The BGH fond that, as a rule such an amendment is not allowable because it introduces the new technical feature of the "conclusiveness" of the recipe and that furhter incentives from the specification are needed to make such an amendment allowable. The specification mentioned indeed an embodiment with no furhter ingredients (such that the amendment would presumably have been allowable under the EPC) but did not explicitly mention this feature.
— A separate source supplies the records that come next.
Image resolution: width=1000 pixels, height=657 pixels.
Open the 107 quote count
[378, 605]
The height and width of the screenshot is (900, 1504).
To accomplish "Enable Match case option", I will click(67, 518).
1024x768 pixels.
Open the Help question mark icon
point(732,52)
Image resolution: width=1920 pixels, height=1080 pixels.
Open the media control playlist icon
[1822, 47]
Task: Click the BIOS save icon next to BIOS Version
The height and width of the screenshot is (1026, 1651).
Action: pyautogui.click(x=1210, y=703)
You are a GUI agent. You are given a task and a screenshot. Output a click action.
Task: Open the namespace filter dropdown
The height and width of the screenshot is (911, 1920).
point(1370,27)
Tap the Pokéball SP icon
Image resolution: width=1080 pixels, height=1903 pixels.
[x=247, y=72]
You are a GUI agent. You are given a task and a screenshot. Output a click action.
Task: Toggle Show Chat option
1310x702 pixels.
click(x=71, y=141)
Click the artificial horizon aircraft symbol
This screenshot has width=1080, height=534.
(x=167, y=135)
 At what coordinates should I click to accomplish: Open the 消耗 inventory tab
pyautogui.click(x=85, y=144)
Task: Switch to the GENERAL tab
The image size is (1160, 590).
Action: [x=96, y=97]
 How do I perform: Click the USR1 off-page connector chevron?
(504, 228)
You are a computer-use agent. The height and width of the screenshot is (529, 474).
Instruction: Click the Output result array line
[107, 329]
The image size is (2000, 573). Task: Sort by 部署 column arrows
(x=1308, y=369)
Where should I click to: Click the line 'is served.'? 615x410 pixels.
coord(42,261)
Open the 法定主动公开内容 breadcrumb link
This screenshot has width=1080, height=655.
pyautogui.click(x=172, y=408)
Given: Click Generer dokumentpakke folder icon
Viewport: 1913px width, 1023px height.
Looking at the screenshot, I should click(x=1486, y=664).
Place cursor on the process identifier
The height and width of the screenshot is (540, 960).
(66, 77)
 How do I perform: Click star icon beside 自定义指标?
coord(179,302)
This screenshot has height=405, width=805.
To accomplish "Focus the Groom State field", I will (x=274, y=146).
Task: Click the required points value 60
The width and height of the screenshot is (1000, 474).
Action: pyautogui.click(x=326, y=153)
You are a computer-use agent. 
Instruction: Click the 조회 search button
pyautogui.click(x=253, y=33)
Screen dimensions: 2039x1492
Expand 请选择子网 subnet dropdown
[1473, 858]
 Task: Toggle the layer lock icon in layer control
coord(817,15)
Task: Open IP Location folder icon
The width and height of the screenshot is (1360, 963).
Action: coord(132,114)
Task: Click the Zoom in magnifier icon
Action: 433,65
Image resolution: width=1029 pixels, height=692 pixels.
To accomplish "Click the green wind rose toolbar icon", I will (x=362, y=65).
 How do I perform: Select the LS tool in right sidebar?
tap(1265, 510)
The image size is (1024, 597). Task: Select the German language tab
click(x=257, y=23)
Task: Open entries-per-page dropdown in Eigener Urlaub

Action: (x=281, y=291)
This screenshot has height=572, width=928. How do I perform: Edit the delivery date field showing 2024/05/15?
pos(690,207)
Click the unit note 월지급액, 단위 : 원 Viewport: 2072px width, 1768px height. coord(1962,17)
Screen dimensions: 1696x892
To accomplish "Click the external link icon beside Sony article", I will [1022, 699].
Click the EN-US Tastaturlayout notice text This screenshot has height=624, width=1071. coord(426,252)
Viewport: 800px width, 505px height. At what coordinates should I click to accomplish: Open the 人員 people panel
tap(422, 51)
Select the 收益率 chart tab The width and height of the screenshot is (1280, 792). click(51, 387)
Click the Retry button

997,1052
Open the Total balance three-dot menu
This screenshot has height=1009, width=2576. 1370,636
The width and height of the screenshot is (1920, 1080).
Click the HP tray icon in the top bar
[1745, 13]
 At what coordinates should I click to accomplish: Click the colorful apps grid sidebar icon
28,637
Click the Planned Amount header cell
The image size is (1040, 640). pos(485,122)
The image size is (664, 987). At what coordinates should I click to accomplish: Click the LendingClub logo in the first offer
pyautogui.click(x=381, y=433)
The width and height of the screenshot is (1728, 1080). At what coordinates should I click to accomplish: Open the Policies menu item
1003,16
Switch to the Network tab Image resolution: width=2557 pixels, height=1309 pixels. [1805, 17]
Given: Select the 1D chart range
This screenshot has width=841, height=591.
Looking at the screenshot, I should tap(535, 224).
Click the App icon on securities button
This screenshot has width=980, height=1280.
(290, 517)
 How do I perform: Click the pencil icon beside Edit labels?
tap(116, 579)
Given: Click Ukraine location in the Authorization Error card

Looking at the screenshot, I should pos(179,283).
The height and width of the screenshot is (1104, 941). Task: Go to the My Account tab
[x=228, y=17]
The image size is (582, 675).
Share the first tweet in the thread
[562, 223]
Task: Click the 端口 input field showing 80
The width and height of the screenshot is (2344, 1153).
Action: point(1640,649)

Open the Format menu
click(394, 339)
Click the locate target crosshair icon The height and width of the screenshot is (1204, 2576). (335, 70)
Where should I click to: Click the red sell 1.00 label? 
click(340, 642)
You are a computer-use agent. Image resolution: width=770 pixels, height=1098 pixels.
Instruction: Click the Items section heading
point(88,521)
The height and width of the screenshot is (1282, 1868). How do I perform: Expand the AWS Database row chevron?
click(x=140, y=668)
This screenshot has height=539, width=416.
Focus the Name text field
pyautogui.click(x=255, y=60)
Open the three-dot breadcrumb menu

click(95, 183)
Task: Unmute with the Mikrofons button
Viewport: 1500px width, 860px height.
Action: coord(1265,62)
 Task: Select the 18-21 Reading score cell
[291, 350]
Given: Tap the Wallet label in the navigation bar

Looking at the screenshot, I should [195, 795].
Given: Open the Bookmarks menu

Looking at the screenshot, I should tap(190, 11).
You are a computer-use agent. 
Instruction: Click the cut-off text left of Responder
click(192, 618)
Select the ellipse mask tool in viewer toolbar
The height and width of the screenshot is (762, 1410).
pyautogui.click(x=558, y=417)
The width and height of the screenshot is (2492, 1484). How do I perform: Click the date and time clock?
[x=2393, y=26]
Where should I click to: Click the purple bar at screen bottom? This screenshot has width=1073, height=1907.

Rather, other portions of the specification indicated that fillier materials could be added optionally and this option was not explicitly excluded for the embodiment under discusstion.
In the judgement of the BGH, the allowability of such an amendment would require indications that the feature of consisting of the mentioned ingredients only has particular advantages or is otherwise desireable.
It is interesting to compare this decision with T 390/08, where the "consisting of" in claim 1 in combination with a dependent claim mentioning further ingredients (or more precisely, the introduction of a further element in the opposition procedure) led to a clarity objection. There appears to be a tendency to require some explicit "singeling out" of specific combination of features to be claimed, which may be supported by mentioning particular advantages of the specific combinations.
For the practice, this means that when mentioning the advantages of optional additional features for supporting their inventiveness during the prosecution, it is wise to also mention an advantage of the embodiment without these features. In the case at issue, it would probably have been sufficcient to say that the adhesive is cheaper or easier to brew if no filler materials are used.